Department of Ophthalmology, Osaka Medical College, 2-7 Daigaku-machi, Takatsuki, Osaka, 569-8686, Japan.

出版信息

Graefes Arch Clin Exp Ophthalmol. 2017 Jun;255(6):1149-1157. doi: 10.1007/s00417-017-3631-z. Epub 2017 Mar 16.

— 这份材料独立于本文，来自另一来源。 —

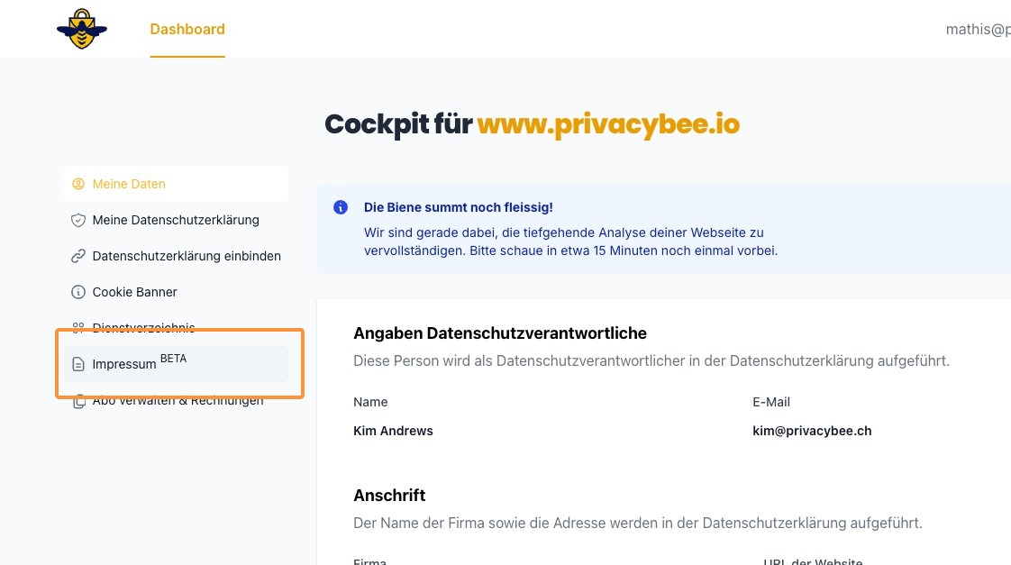Viewport: 1011px width, 565px height.
Task: Open Meine Datenschutzerklärung section
Action: pyautogui.click(x=176, y=220)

DOI:10.1007/s00417-017-3631-z

PMID:28303331

Abstract

PURPOSE

Aquaporin 4 (AQP4), a water channel protein, is known to be expressed in retinal Müller cells. The purpose of this study was to determine the effects of VEGF and AQP4 channels on the volumetric changes in Müller cells.

METHODS

Retinas from diabetic rats and a cultured Müller cell line, TR-MUL5, were used in this study. Intravitreal injections of VEGF or PBS were performed on either streptozotocin (STZ)-induced diabetic or normoglycemic rats. Retinal sections were immunostained for anti-glial fibrillary acidic protein (GFAP), anti-AQP4, and anti-VEGF. VEGF protein levels from collected retinas were determined by western blot analysis. Volumetric changes and nitric oxide (NO) levels in cultured Müller cells were determined using flow cytometry (FACS), in the presence or absence of VEGF and TGN-020, a selective AQP4 inhibitor.

RESULTS

In the diabetic rat retina, VEGF immunoreactivity was concentrated in the internal retinal layers, and AQP4 immunoreactivity was higher than controls. The expressions of AQP4 were colocalized with GFAP. Protein levels of VEGF in the hyperglycemic rat retina were significantly higher than controls. FACS analyses showed that exposure to VEGF enlarged Müller cells, while exposure to TGN-020 suppressed the enlargement. Intracellular levels of NO were increased after exposure to VEGF, which was suppressed following the addition of TGN-020.

CONCLUSION

The observed Müller cell swelling is mediated by VEGF and AQP4.

摘要

目的

水通道蛋白4（AQP4）是一种水通道蛋白，已知在视网膜Müller细胞中表达。本研究的目的是确定血管内皮生长因子（VEGF）和AQP4通道对Müller细胞体积变化的影响。

方法

本研究使用了糖尿病大鼠的视网膜和一种培养的Müller细胞系TR-MUL5。对链脲佐菌素（STZ）诱导的糖尿病大鼠或血糖正常的大鼠进行玻璃体内注射VEGF或磷酸盐缓冲液（PBS）。视网膜切片进行抗胶质纤维酸性蛋白（GFAP）、抗AQP4和抗VEGF免疫染色。通过蛋白质印迹分析确定收集的视网膜中VEGF蛋白水平。在有或没有VEGF和选择性AQP4抑制剂TGN-020的情况下，使用流式细胞术（FACS）测定培养的Müller细胞中的体积变化和一氧化氮（NO）水平。

结果

在糖尿病大鼠视网膜中，VEGF免疫反应性集中在内层视网膜，AQP4免疫反应性高于对照组。AQP4的表达与GFAP共定位。高血糖大鼠视网膜中VEGF的蛋白水平显著高于对照组。FACS分析表明，暴露于VEGF会使Müller细胞增大，而暴露于TGN-020会抑制这种增大。暴露于VEGF后细胞内NO水平升高，添加TGN-020后这种升高受到抑制。

结论

观察到的Müller细胞肿胀是由VEGF和AQP4介导的。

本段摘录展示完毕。